# Mann Lake Stapler



## Mountain Man (Aug 26, 2013)

Any of you guys use it? Looking to purchase a new stapler and considering but it looks pricey?

Thanks

Steve


----------



## AstroZomBEE (Aug 1, 2006)

The senco Pneumatic one?
I don't think I'd buy that through mann lake, price check it on amazon.

Aaron


----------



## ggleavitt (Feb 12, 2014)

I may be wrong but believe this is a Senco SLS20XP. 

In the meantime, can have a look at these threads for other alternatives (if you have not already searched for them): http://www.beesource.com/forums/showthread.php?271410-Nail-Staple-Gun
http://www.beesource.com/forums/showthread.php?304942-FRAME-NAILING
http://www.beesource.com/forums/showthread.php?303174-What-type-of-Nail-Gun-and-Staple-Gun
http://www.beesource.com/forums/showthread.php?286274-staple-gun-staple-size
http://www.beesource.com/forums/showthread.php?248052-Staple-guns
http://www.beesource.com/forums/showthread.php?237962-Staple-size-for-boxes-and-frames
http://www.beesource.com/forums/showthread.php?252618-Air-Staple-Gun-for-Foundation-Frames
http://www.beesource.com/forums/showthread.php?244037-Air-Staple-Gun-for-Beeks
http://www.beesource.com/forums/showthread.php?206018-frame-staple-gun


----------



## AstroZomBEE (Aug 1, 2006)

I believe that is the correct model number. The question is are you looking for a 1/4" crown? or 3/8"? the same model can have a different sized crown. Just clarify before you order one via amazon.

I bought 2 1/4" crown SLS20XP's one year when I wanted 3/8".

Aaron

also look at http://www.toolbarn.com/senco-82010...SA2tiNP-4YM0XLf8It587cm-_sAiwrUZLeBoCsIbw_wcB


----------



## Mountain Man (Aug 26, 2013)

It is priced at $295 in the mann lake catalog under part number HD-225 and is a 3/8, says its a oil free design

I started to buy it but think it is too pricey


----------



## DPBsbees (Apr 14, 2011)

EXTRACTED DATA.
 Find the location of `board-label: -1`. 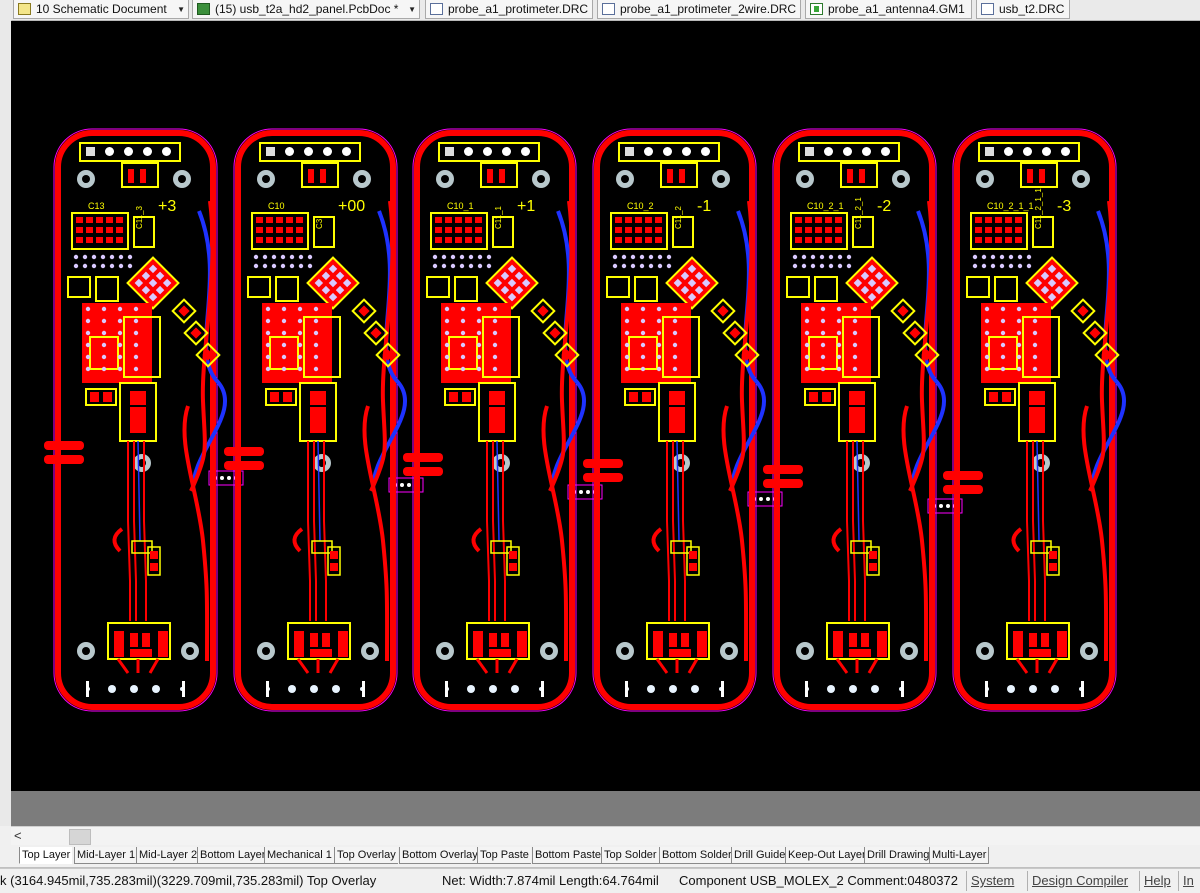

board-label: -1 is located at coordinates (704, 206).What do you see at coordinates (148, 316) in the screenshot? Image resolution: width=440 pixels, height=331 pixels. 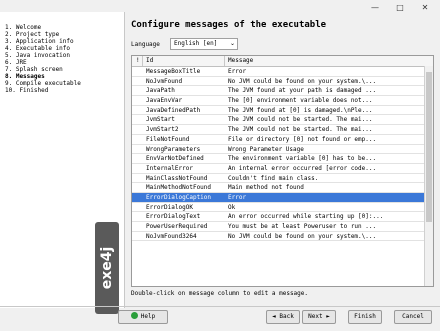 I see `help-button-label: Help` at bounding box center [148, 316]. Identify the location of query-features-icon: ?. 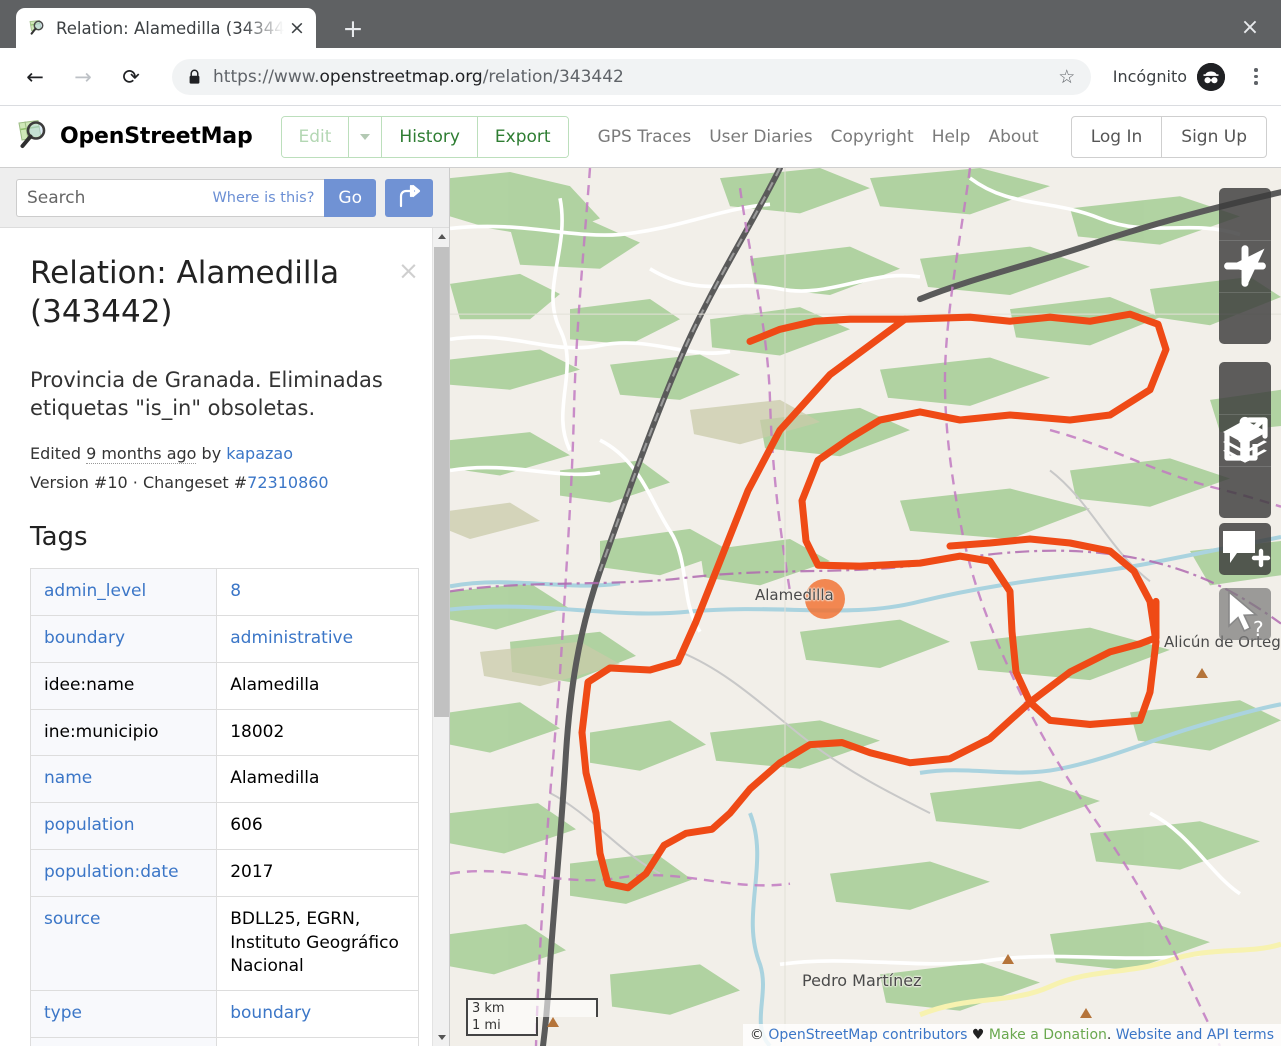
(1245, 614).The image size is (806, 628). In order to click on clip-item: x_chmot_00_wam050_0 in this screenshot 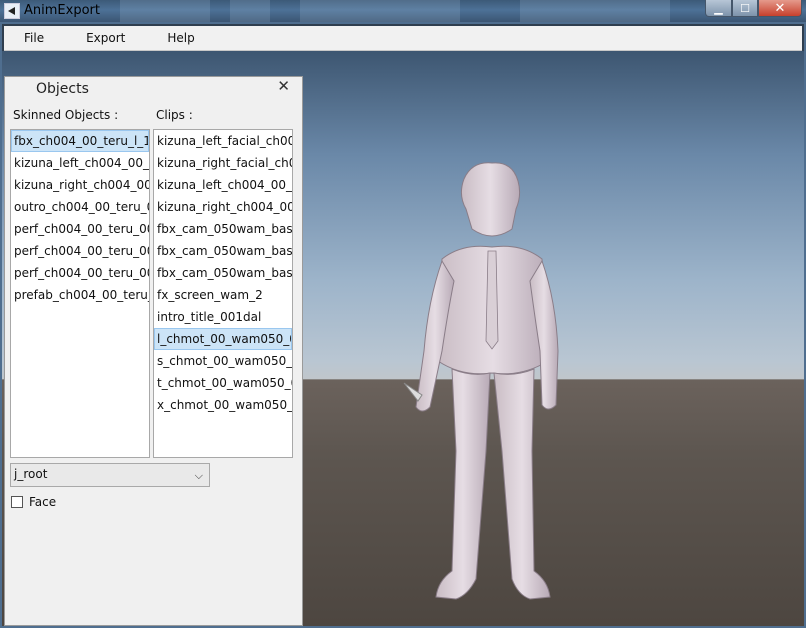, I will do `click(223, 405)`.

ACTIVITY LIST.
a – Give every distinct username that heads a post in the stapler thread, each listed once.
b – Answer these from the stapler thread:
(i) What price does the Mann Lake catalog give for the stapler?
(ii) What model number does ggleavitt suggest the stapler is?
(iii) What crown size were the two SLS20XP staplers that AstroZomBEE bought by mistake?
c – Carry the stapler thread on past its last line by writing the post that follows.

TASK-BY-TASK OUTPUTS.
a – Mountain Man, AstroZomBEE, ggleavitt, DPBsbees

b –
(i) $295
(ii) Senco SLS20XP
(iii) 1/4"

c –
I use the Senco SNS41 7/16" Medium Crown Construction Stapler for boxes and the Porter Cable NS100B 1/4" Narrow Crown Stapler for frames. They are both great tools for the price and staples are easy to find.


----------



## Charlie B (May 20, 2011)

Ridgid 1 1/2" stapler is a good one. I bought one new and another re-conditioned. Awesome!


----------



## MTN-Bees (Jan 27, 2014)

Sounds expensive- I bought my Porter Cable Stapler, Brad Nailer, and Compressor for about the same price or less.


----------



## kramerbryan (Oct 30, 2013)

Rigid tools have a lifetime warranty if registered.


----------



## KQ6AR (May 13, 2008)

Senco is top of the line, all the carpenters at work use them.


----------



## camero7 (Sep 21, 2009)

I buy the cheap ones at Harbor Freight, get the extra warranty and exchange them when they have issues. Much less $$. I do have a heavy duty Bostich which is a great stapler but not necessary for boxes or frames as long as you use a good exterior glue.


----------



## Charlie B (May 20, 2011)

KQ6AR said:


> Senco is top of the line, all the carpenters at work use them.


Oh, I don't know about that Dan. Senco had a good run but I think Ridgid has surpassed everyone's expectations!


----------



## mathesonequip (Jul 9, 2012)

there is a decent chance that they all come out of the same factory in china.


----------



## Charlie B (May 20, 2011)

mathesonequip said:


> there is a decent chance that they all come out of the same factory in china.


Oh just ruin it for all of us why don't you!


----------



## jim lyon (Feb 19, 2006)

I have the 3/8" crown Senco that ML sells and really like it, though it is a bit pricey. I really like it on bottom bars where a single staple can straddle the groove and almost never get the random staple shooting out the side of the end bar. For the top bars 2, 1/4" crown staples work quite well.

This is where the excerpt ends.